- [Records for this task]
>>>>>
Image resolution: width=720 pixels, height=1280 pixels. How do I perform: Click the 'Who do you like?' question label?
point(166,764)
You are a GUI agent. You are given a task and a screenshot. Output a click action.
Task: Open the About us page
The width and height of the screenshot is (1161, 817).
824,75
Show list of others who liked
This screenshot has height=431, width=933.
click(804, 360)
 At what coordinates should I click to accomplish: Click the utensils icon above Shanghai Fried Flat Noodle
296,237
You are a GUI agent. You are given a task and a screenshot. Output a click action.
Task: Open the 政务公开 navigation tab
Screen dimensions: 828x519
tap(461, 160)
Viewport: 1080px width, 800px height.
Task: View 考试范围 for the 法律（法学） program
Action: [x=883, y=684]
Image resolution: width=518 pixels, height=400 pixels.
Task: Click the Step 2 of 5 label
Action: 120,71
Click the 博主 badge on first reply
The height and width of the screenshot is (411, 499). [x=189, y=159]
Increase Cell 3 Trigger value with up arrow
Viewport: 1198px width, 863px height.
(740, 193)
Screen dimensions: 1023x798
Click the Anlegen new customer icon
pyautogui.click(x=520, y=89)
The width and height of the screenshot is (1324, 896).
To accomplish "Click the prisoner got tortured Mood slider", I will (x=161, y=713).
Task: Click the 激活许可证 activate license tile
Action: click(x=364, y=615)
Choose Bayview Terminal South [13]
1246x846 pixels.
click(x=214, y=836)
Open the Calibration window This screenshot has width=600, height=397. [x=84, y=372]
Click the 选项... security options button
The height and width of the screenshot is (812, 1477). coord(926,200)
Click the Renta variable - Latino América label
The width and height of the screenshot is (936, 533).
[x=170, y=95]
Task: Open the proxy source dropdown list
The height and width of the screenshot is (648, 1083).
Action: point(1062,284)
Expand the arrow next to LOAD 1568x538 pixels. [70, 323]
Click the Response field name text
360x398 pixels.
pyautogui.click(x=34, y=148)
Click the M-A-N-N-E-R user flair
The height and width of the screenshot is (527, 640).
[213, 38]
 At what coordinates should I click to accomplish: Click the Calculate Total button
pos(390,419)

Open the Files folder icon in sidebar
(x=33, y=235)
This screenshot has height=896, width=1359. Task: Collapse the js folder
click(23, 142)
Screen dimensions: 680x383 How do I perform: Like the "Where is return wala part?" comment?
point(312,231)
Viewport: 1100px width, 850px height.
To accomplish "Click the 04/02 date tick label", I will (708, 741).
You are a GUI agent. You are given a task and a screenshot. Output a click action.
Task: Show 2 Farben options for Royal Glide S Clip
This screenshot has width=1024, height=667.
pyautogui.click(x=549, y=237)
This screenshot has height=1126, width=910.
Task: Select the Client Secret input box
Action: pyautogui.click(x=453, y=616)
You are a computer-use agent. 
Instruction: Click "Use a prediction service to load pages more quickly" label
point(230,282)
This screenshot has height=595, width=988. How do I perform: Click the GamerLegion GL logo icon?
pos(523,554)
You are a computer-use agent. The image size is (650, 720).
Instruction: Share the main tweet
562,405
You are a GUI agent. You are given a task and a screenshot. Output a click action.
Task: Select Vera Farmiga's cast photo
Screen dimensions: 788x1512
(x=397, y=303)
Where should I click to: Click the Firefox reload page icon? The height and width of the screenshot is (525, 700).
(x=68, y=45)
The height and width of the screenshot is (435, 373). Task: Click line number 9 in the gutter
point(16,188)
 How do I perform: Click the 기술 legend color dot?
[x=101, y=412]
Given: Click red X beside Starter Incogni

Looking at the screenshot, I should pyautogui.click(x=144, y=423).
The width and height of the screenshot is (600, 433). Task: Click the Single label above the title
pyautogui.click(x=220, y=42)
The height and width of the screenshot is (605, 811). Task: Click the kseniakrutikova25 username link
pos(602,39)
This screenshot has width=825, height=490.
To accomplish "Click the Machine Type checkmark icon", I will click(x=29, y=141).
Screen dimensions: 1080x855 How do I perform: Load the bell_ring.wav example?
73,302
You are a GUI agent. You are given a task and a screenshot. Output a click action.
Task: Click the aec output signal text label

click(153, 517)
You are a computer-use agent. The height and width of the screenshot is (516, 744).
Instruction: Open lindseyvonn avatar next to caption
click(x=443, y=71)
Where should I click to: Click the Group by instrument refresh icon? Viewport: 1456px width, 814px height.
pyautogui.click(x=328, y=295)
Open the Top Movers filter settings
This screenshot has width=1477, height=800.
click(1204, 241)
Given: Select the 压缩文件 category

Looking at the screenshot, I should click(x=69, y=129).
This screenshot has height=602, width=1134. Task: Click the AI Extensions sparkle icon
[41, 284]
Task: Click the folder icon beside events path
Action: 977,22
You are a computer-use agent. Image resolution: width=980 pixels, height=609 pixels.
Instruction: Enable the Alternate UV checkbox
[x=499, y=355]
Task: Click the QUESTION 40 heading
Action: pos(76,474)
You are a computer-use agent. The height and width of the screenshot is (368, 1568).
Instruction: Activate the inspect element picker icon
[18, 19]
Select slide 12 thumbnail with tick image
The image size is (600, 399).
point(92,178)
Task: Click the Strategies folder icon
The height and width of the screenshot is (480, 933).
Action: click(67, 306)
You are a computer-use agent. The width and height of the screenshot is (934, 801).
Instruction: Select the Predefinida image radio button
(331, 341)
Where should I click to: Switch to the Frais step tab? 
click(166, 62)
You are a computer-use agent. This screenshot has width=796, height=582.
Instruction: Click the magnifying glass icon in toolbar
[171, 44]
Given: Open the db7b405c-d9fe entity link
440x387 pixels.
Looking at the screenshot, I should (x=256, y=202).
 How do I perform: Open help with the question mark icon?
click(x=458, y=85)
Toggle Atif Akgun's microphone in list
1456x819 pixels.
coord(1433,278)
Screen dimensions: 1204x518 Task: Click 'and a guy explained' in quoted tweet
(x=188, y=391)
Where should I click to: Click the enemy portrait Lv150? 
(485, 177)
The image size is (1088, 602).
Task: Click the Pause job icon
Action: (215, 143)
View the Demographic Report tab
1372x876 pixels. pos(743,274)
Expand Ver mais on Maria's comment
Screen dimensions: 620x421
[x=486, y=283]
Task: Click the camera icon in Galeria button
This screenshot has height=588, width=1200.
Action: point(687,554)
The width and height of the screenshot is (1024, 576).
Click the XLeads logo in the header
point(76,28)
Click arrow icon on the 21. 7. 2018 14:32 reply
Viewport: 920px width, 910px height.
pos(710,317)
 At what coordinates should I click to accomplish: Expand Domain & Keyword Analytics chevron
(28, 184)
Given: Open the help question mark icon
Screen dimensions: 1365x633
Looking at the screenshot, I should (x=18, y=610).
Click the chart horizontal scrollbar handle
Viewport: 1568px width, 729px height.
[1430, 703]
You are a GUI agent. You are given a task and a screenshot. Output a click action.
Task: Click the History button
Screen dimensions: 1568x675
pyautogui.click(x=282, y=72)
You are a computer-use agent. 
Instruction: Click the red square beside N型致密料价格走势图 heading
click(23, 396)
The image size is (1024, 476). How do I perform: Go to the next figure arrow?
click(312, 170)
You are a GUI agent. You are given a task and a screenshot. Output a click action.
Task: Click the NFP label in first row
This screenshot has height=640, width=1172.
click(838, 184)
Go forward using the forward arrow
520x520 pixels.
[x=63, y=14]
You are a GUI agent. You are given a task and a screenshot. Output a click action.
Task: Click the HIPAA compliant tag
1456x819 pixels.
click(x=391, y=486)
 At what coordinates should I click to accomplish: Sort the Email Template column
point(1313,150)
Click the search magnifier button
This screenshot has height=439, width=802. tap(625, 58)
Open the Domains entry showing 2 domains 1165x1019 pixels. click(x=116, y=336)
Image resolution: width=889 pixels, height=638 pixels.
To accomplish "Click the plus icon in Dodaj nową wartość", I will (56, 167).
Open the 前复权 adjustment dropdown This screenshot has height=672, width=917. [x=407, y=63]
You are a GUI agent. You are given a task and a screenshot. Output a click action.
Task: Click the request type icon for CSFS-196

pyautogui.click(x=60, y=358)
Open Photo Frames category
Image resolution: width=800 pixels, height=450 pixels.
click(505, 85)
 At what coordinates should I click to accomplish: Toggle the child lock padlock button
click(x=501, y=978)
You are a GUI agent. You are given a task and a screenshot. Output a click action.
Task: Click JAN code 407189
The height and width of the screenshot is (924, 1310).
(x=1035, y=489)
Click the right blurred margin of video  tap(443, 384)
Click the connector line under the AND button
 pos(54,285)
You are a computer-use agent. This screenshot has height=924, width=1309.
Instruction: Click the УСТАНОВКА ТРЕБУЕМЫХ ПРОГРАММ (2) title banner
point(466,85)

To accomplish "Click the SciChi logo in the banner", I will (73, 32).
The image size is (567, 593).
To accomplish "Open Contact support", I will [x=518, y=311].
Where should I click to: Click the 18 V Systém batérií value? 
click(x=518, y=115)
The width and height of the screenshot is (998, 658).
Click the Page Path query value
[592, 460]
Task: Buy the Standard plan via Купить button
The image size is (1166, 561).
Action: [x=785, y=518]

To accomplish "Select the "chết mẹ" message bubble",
<<<<<
- [How to complete this task] Copy out only the lines above from the one with "Click the 选项... security options button" to the one with "Click the M-A-N-N-E-R user flair", inclusive, exactly as they stand.

- [Written solution]
Click the 选项... security options button
The height and width of the screenshot is (812, 1477). coord(926,200)
Click the Renta variable - Latino América label
The width and height of the screenshot is (936, 533).
[x=170, y=95]
Task: Open the proxy source dropdown list
The height and width of the screenshot is (648, 1083).
Action: point(1062,284)
Expand the arrow next to LOAD 1568x538 pixels. [70, 323]
Click the Response field name text
360x398 pixels.
pyautogui.click(x=34, y=148)
Click the M-A-N-N-E-R user flair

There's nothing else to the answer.